* Data to process:
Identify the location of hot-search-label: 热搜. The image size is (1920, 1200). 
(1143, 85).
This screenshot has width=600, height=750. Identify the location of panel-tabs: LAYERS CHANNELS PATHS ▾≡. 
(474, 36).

--

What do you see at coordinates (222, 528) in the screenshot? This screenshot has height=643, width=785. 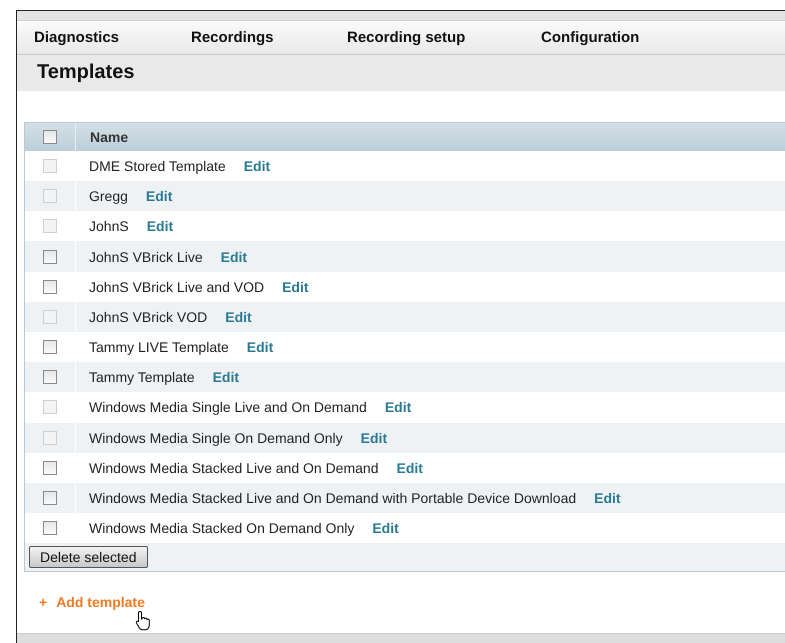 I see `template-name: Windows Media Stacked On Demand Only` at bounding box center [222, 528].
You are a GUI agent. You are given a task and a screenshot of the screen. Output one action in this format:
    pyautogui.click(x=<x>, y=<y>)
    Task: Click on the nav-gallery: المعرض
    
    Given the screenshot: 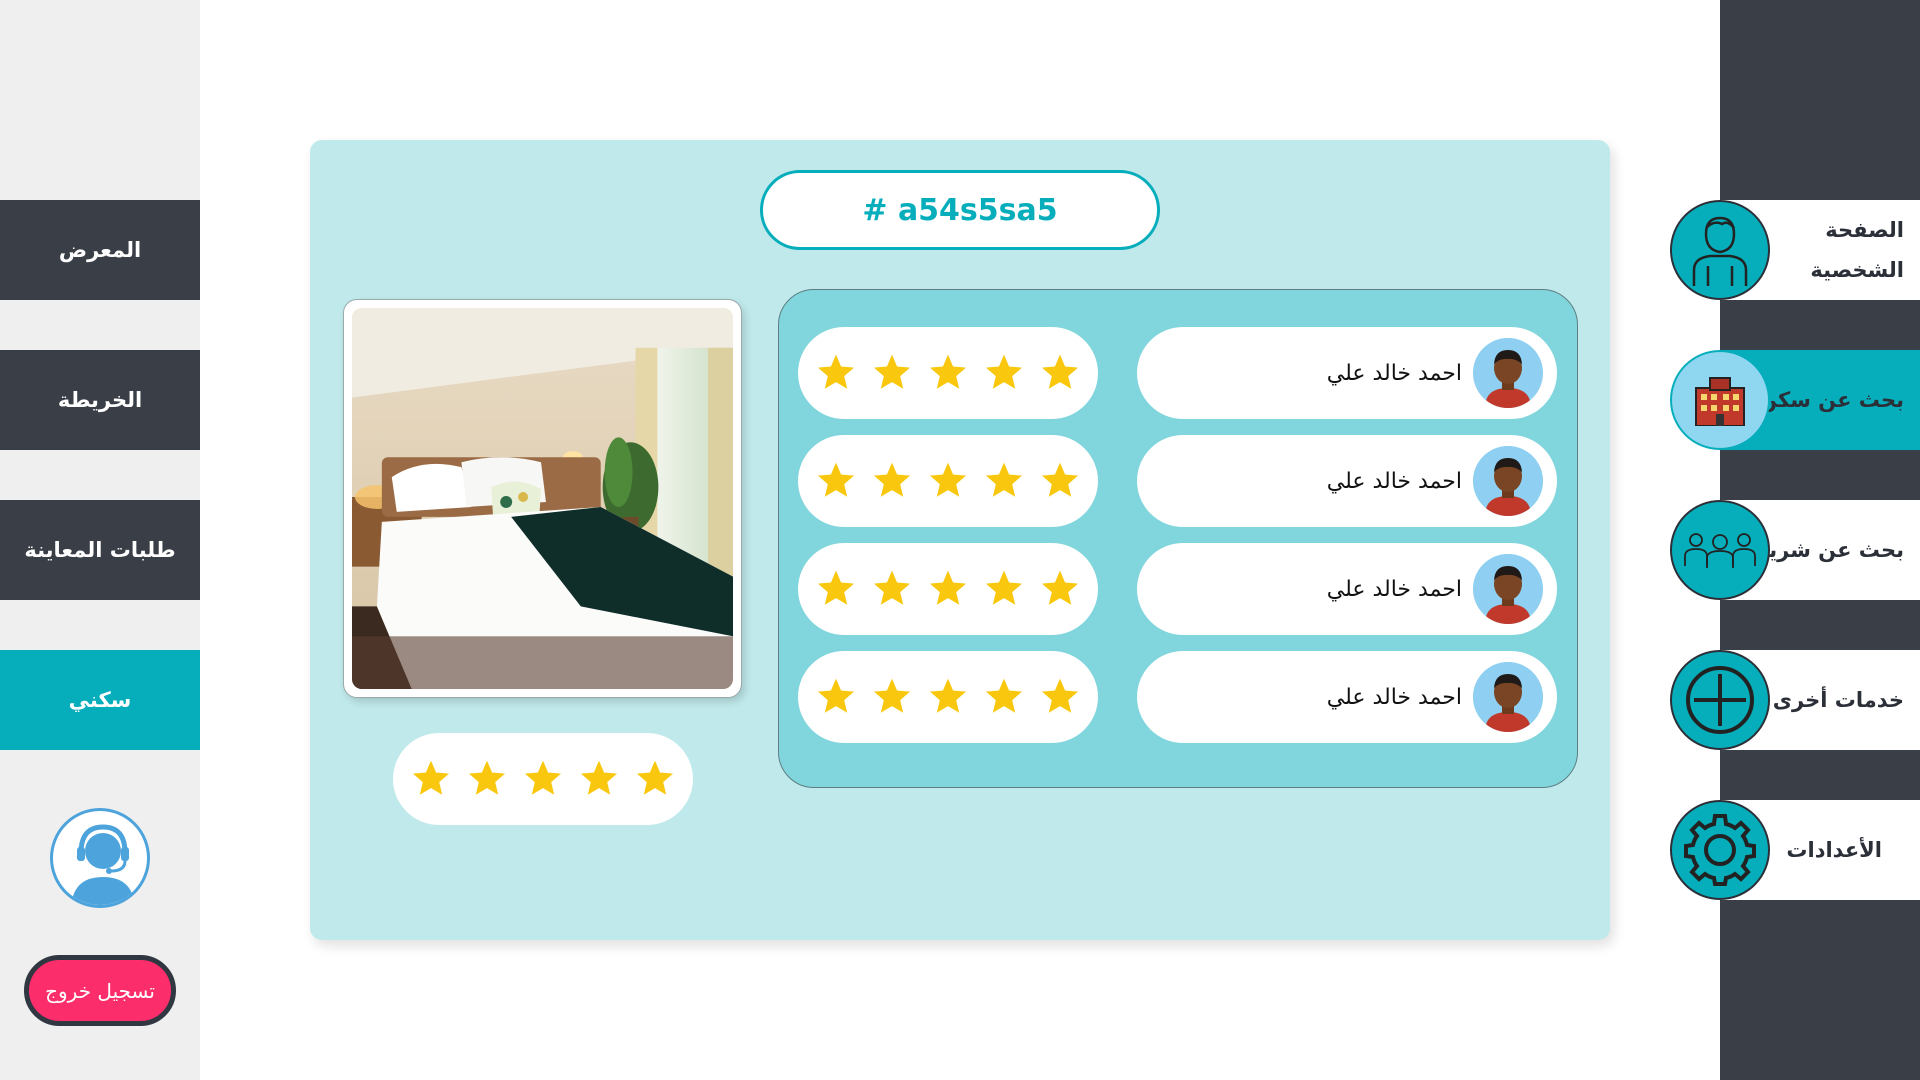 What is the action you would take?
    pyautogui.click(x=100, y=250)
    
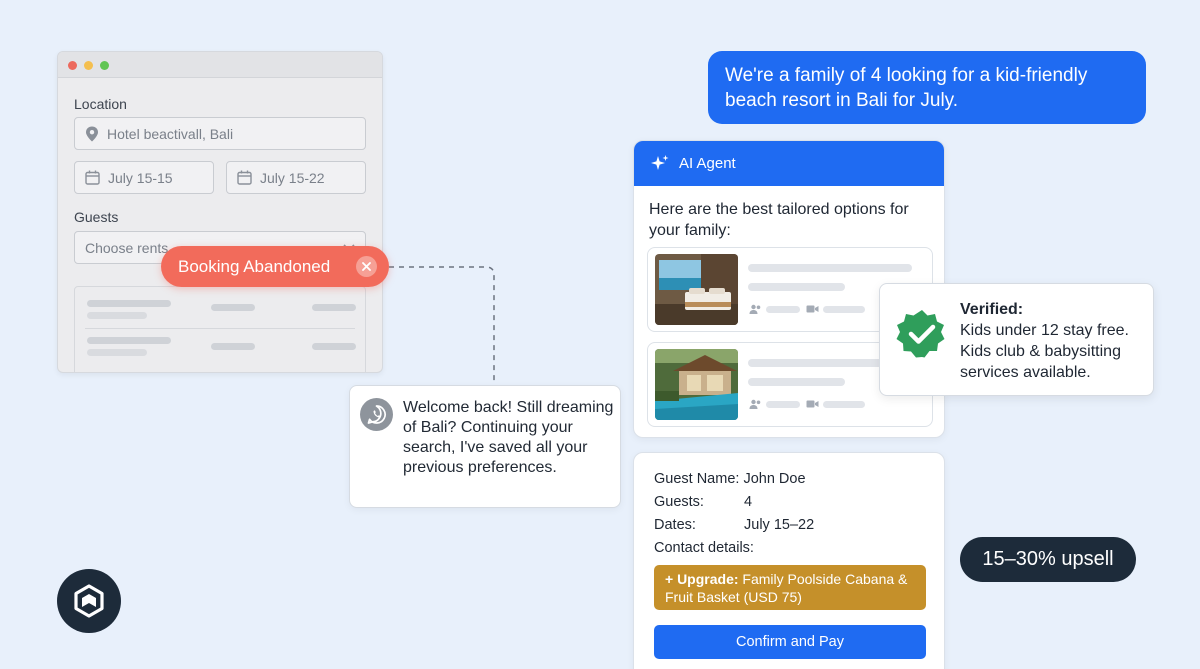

* What to work on:
Report each line in the records above that contains the string "location", reproducing the lines in full and treating case as significant.

* Solution to the problem:
Identify the location of hot-search-label: 热搜. The image size is (1920, 1200). 
This screenshot has width=600, height=750. Identify the location of panel-tabs: LAYERS CHANNELS PATHS ▾≡. 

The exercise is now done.